◆ EXCERPT TO READ:
# # #

Computers will only do what they are programmed to do. And based on what appears to duplicated or inaccurate information, SAM is still churning out overdue and penalty notice letters to farmers at a rate of knots, regardless of circumstances.

This data is now linked to the RPA computers - [link] and swinging penalties applied for alleged discretions. But it would appear that this particular computer (SAM) isn't always right.

Tuesday, January 07, 2014

Paying twice?

We note with interest and not a little curiosity that the press has released a set of figures - [link] which  assess the cost of the pilot badger culls using free shooting, at £4,100 per badger shot.

Wildlife charity 'Care for the Wild', through various sources, has attributed the costs of the shooting parties thus:

Farmer contribution was assessed at £1.49m, with policing of the cull areas, including police travelling time accounting for £2.66m.

But the biggest slice of  the £7.3m largesse goes to Natural England, FERA and Defra who, having dreamed up the most complicated, bureaucratic and divisive - [link] load of tosh ever, trousered £3.17m. 

One may wonder, what these governmental quangoes do for a day job, if this sort of 'work' is audited separately? And it also bears pointing out that in most civilised countries, the control of zTuberculosis whatever its source, is by statute. These laws are not subject to add on 'policing' costs and they invite custodial sentences for those who break them and encourage its spread..

Spokesman for 'Care for the Wild,' Dominic Dyer, also claimed:
... the figures undermined any justification for rolling culling out to new areas this year and claimed that, over four years, the costs of culling would outweigh the financial benefits of reduced disease incidence by more than seven times.
Those simplistic mathematical gymnastics ignore a very important side effect of allowing widespread zTuberculosis to decimate our cattle herds.  And that is the cost to the UK economy of another trade ban. - [ link] Which may be the not insignificant result of Defra's fiddling while this disease spreads not only throughout our tested sentinel cattle, but other internationally traded mammals - [link] and, as we saw in the 1996 'Beef Ban', the hundreds of products which cascade from them.

Finally, to compare this pilot cull with the cost of vaccinating badgers is just plain naive.

# # #

◆ DATA FOR ANALYSIS:
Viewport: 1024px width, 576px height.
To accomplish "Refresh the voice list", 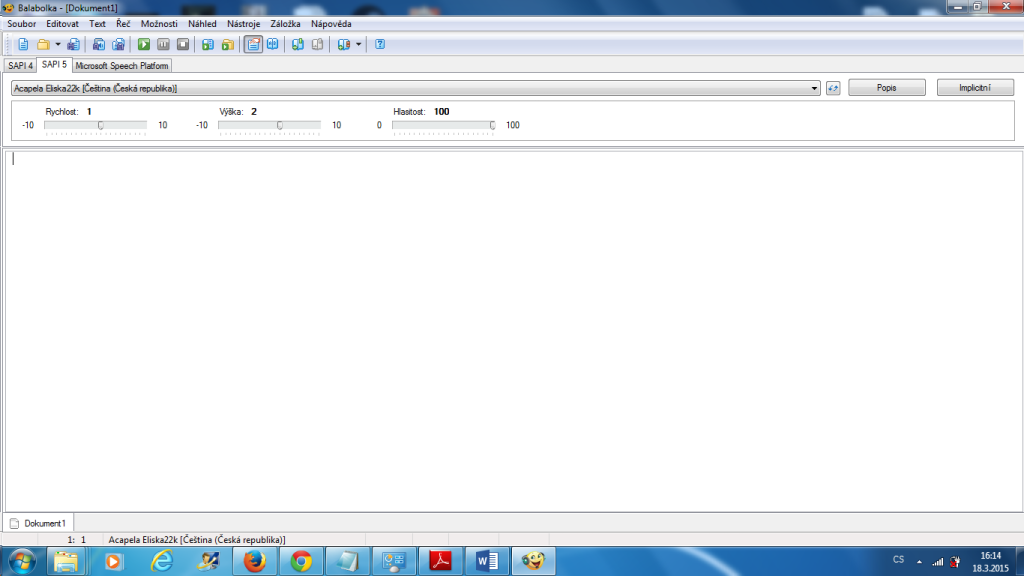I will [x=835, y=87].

# # #

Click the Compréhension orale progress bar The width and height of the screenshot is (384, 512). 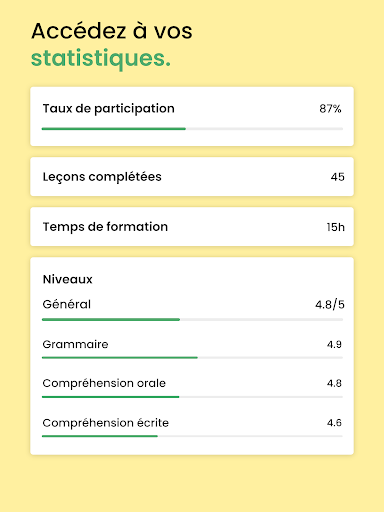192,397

# # #

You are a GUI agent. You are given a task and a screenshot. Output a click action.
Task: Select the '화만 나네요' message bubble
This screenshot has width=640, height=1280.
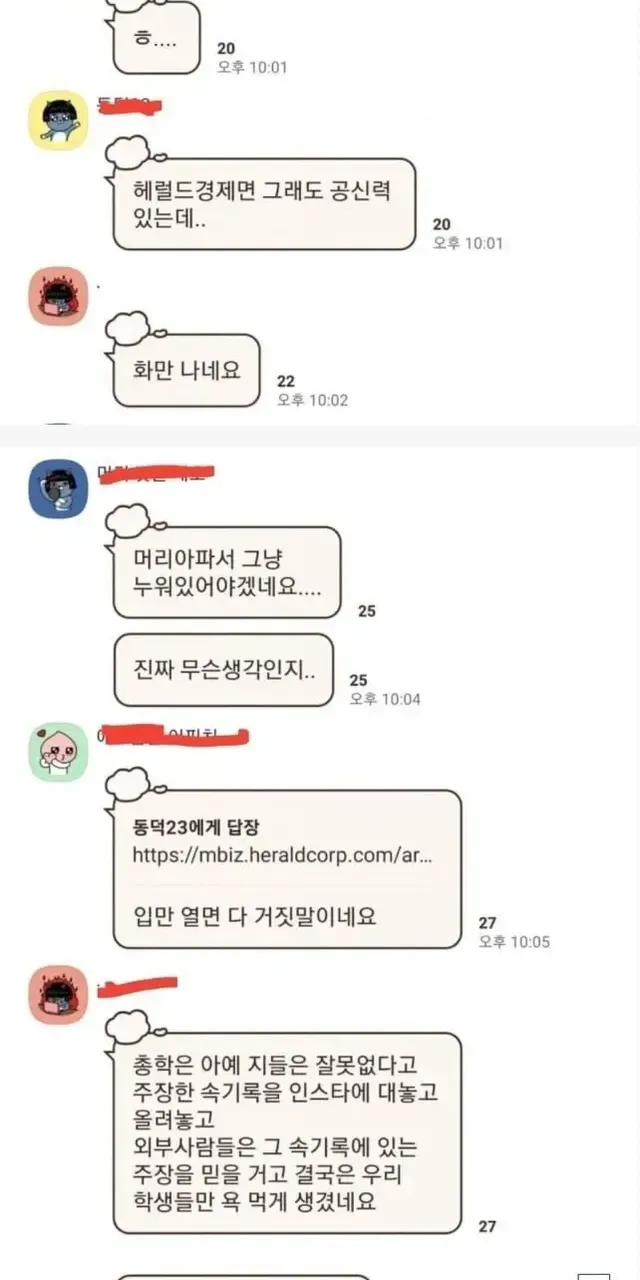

# # #

◆ DIRECTIONS:
**a.** List every sum of money in pounds that the blog excerpt on badger cull costs gives, in the order they appear.
**b.** Echo the passage of the blog excerpt on badger cull costs, everything from "Computers will only" down to "Paying twice?".
**c.** Answer these questions using the blog excerpt on badger cull costs, one answer per line.
(i) What is the name of the computer said to be churning out overdue and penalty notice letters to farmers?
(ii) Who is named as the spokesman for 'Care for the Wild'?
(iii) In what year was the 'Beef Ban' that the excerpt mentions?

◆ RESULTS:
**a.**
£4,100
£1.49m
£2.66m
£7.3m
£3.17m

**b.**
Computers will only do what they are programmed to do. And based on what appears to duplicated or inaccurate information, SAM is still churning out overdue and penalty notice letters to farmers at a rate of knots, regardless of circumstances.

This data is now linked to the RPA computers - [link] and swinging penalties applied for alleged discretions. But it would appear that this particular computer (SAM) isn't always right.

Tuesday, January 07, 2014

Paying twice?

**c.**
(i) SAM
(ii) Dominic Dyer
(iii) 1996